Institutional members access full text with Ovid®

Share this article on:


The Journal of Bone & Joint Surgery: April 1938
Archive: PDF Only

In answer to the four questions posed at the beginning of this paper, it seems justifiable to conclude as follows:

1. The two main types of arthritis affect also the apophyseal joints. Atrophic spondylarthritis, associated chiefly with focal or general infection, occurs in an acute reparable form in which the cartilages are not involved; in a localized chronic type, marked by destruction of cartilage; and as a chronic, more or less systemic disease, ankylopoietic spondylarthritis. Hypertrophic spondylarthritis, marked by destruction of cartilage, but not necessarily by bone hypertrophy, is often the result of persistent changes in the position of the vertebrae; in another type, independent of mechanical factors, it is possibly of infectious origin (amoebiasis). Secondary involvement of the articular processes in inflammatory and rarefying diseases of the vertebral bodies is rare. Isolated rarefaction of the articular segments without cartilaginous lesions, another rare condition, is etiologically obscure.

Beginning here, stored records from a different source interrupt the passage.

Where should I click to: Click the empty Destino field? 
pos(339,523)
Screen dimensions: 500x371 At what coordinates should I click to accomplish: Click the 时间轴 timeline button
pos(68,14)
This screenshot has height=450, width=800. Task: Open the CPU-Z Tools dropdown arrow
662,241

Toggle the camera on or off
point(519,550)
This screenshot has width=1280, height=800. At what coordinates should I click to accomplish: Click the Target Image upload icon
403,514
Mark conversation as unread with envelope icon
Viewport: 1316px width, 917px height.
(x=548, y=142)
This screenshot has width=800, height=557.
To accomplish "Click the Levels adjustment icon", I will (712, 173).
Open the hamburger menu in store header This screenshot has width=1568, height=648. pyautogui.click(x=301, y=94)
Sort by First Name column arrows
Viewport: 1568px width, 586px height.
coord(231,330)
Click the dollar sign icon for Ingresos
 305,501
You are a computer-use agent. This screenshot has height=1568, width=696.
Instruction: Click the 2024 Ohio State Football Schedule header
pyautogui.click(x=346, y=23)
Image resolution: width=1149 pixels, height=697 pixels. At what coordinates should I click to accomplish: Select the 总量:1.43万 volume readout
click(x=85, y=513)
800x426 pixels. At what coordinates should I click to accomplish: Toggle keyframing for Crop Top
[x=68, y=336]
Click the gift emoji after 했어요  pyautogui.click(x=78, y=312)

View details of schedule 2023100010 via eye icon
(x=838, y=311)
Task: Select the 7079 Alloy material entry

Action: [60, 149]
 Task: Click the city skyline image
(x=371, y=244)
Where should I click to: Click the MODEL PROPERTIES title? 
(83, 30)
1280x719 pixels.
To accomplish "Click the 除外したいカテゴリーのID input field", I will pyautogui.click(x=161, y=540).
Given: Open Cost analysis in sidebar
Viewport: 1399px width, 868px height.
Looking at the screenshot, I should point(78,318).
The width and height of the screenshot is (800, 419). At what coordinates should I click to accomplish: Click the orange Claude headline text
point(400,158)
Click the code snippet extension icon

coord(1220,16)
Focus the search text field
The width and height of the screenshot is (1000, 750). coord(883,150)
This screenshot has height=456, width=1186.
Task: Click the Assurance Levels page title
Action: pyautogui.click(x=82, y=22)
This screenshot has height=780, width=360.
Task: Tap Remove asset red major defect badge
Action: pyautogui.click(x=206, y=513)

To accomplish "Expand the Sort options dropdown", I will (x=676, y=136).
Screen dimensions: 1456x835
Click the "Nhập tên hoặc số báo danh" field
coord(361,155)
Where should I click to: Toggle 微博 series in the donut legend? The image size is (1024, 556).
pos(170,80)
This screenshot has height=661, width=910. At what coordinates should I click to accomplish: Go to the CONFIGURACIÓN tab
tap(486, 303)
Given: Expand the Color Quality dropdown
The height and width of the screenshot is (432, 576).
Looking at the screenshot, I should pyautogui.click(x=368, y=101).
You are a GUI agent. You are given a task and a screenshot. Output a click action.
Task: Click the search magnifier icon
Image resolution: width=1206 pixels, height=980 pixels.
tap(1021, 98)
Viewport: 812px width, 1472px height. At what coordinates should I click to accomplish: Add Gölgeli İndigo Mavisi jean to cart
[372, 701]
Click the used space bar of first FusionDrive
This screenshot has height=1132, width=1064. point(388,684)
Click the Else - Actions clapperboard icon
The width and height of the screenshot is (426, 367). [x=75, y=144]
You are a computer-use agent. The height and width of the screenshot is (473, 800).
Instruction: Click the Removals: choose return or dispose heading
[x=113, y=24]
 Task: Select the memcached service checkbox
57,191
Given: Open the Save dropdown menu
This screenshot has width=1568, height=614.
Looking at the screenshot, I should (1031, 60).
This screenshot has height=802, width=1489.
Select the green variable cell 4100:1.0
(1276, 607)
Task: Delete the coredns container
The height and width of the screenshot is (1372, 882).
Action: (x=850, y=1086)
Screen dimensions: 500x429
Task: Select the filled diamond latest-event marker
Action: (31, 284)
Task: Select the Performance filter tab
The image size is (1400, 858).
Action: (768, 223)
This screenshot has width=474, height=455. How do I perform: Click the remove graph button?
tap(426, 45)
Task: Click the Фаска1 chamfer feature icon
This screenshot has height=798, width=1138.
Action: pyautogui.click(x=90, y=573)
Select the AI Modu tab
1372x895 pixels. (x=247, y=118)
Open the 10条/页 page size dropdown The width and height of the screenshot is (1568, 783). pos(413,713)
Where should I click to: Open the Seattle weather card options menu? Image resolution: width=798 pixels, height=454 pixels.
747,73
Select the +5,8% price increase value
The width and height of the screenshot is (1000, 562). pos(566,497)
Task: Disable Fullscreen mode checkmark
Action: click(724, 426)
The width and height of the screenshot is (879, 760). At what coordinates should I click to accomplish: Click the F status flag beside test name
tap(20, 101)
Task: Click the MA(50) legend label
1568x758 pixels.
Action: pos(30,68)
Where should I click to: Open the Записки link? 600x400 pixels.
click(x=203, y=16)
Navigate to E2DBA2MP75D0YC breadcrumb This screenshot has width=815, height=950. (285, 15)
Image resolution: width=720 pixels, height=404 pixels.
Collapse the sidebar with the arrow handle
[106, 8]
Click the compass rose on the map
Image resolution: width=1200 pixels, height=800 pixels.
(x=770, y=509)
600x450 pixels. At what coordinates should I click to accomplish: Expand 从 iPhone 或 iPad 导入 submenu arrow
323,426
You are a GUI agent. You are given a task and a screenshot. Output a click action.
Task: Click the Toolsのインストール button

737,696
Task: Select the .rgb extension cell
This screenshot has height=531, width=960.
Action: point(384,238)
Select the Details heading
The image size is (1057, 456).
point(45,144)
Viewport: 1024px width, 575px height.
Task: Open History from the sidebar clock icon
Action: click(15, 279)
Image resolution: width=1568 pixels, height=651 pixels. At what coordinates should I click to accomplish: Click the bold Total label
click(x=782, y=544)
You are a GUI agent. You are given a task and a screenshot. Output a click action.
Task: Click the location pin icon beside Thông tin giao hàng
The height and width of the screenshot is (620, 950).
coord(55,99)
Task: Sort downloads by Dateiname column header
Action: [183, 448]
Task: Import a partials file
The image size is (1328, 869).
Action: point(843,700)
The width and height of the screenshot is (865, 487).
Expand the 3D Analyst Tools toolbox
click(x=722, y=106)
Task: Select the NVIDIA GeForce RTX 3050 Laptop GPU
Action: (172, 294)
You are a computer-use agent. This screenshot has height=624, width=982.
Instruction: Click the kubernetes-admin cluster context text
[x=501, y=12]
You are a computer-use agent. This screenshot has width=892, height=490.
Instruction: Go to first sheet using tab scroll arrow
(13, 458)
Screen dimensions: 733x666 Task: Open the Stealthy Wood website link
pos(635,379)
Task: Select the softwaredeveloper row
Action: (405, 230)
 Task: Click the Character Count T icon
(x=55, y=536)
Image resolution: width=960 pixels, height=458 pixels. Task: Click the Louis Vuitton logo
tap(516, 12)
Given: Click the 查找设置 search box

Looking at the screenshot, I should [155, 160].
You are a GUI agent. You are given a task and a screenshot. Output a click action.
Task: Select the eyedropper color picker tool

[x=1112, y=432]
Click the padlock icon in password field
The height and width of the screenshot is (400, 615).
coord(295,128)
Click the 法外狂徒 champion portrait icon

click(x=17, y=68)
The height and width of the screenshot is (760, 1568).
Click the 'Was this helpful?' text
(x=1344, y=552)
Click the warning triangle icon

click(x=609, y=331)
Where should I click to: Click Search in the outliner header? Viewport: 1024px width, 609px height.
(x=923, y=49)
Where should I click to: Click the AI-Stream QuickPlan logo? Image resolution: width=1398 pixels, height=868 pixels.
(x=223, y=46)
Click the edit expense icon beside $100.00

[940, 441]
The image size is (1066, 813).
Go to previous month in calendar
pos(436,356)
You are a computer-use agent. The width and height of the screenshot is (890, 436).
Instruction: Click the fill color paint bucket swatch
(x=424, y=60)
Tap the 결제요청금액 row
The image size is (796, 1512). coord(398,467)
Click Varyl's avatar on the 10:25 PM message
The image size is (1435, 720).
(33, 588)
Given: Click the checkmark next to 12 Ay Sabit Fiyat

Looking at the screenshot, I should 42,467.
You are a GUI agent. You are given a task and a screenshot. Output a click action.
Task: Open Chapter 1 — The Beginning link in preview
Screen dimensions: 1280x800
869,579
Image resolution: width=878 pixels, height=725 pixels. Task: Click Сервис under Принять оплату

2. Local pain (spontaneous and on pressure) and stiffness caused by muscle tension are found in active phases of any type of spondylarthritis. Rigidity not caused by muscle spasms develops whenever articular cartilages are affected. Rigidity without pain is observed in quiescent hypertrophic and in arrested ankylopoietic spondylarthritis. In diseases of the vertebral bodies and intervertebral discs, local pain and persistent rigidity occur chiefly when the apophyseal articulations are involved. Radiculitis, which may develop in any disease that affects the intervertebral foramina, is not characteristic of particular lesions.

3. Atrophic spondylarthritis is independent of other systemic spinal diseases; there is especially no correlation either with spondylosis ossificans ligamentosa or with the various types of spondylitis. Hypertrophic spondylarthritis, being intimately related to postural alterations (mainly those resulting from 'discogenetic' lesions), is often associated with traumatic changes,-hypertrophic spondylitis, scoliosis, and the like.

4. Acute atrophic spondylarthritis can be cured; chronic atrophic spondylarthritis can be arrested by successful treatment of the coexistent infection. In hypertrophic spondylarthritis, the treatment depends upon the underlying lesion (mechanical or infectious).